▶ REQUIRED WORK
Reproduce the entire listing below, keeping every line and character unchanged.

## start PROVIDED MATERIAL

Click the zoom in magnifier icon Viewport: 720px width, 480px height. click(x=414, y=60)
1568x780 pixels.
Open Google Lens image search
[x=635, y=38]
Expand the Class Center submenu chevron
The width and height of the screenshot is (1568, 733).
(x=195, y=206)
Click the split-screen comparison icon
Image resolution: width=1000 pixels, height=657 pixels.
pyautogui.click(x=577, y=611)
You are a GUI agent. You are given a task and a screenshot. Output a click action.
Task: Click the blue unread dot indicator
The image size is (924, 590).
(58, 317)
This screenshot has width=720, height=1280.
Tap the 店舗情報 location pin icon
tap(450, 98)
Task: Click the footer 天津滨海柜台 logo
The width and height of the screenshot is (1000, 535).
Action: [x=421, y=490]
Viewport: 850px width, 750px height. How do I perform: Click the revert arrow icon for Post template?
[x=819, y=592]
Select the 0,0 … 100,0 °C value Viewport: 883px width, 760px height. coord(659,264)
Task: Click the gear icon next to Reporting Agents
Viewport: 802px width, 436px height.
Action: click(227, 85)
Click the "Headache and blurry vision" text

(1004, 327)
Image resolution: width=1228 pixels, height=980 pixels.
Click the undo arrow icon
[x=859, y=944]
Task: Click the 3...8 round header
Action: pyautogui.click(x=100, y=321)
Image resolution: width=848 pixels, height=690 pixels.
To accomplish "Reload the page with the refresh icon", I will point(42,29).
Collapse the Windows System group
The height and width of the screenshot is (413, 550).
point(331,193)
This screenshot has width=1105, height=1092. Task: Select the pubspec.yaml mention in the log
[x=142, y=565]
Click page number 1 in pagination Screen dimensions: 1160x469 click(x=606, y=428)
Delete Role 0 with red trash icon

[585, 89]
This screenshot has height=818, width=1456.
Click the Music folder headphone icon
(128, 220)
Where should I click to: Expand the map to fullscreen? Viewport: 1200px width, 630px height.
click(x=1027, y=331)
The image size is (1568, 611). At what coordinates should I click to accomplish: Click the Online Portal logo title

## end PROVIDED MATERIAL

▶ RESPONSE BELOW
Click the zoom in magnifier icon Viewport: 720px width, 480px height. click(x=414, y=60)
1568x780 pixels.
Open Google Lens image search
[x=635, y=38]
Expand the Class Center submenu chevron
The width and height of the screenshot is (1568, 733).
(x=195, y=206)
Click the split-screen comparison icon
Image resolution: width=1000 pixels, height=657 pixels.
pyautogui.click(x=577, y=611)
You are a GUI agent. You are given a task and a screenshot. Output a click action.
Task: Click the blue unread dot indicator
The image size is (924, 590).
(58, 317)
This screenshot has width=720, height=1280.
Tap the 店舗情報 location pin icon
tap(450, 98)
Task: Click the footer 天津滨海柜台 logo
The width and height of the screenshot is (1000, 535).
Action: [x=421, y=490]
Viewport: 850px width, 750px height. How do I perform: Click the revert arrow icon for Post template?
[x=819, y=592]
Select the 0,0 … 100,0 °C value Viewport: 883px width, 760px height. coord(659,264)
Task: Click the gear icon next to Reporting Agents
Viewport: 802px width, 436px height.
Action: click(227, 85)
Click the "Headache and blurry vision" text

(1004, 327)
Image resolution: width=1228 pixels, height=980 pixels.
Click the undo arrow icon
[x=859, y=944]
Task: Click the 3...8 round header
Action: pyautogui.click(x=100, y=321)
Image resolution: width=848 pixels, height=690 pixels.
To accomplish "Reload the page with the refresh icon", I will point(42,29).
Collapse the Windows System group
The height and width of the screenshot is (413, 550).
point(331,193)
This screenshot has width=1105, height=1092. Task: Select the pubspec.yaml mention in the log
[x=142, y=565]
Click page number 1 in pagination Screen dimensions: 1160x469 click(x=606, y=428)
Delete Role 0 with red trash icon

[585, 89]
This screenshot has height=818, width=1456.
Click the Music folder headphone icon
(128, 220)
Where should I click to: Expand the map to fullscreen? Viewport: 1200px width, 630px height.
click(x=1027, y=331)
The image size is (1568, 611). At what coordinates should I click to accomplish: Click the Online Portal logo title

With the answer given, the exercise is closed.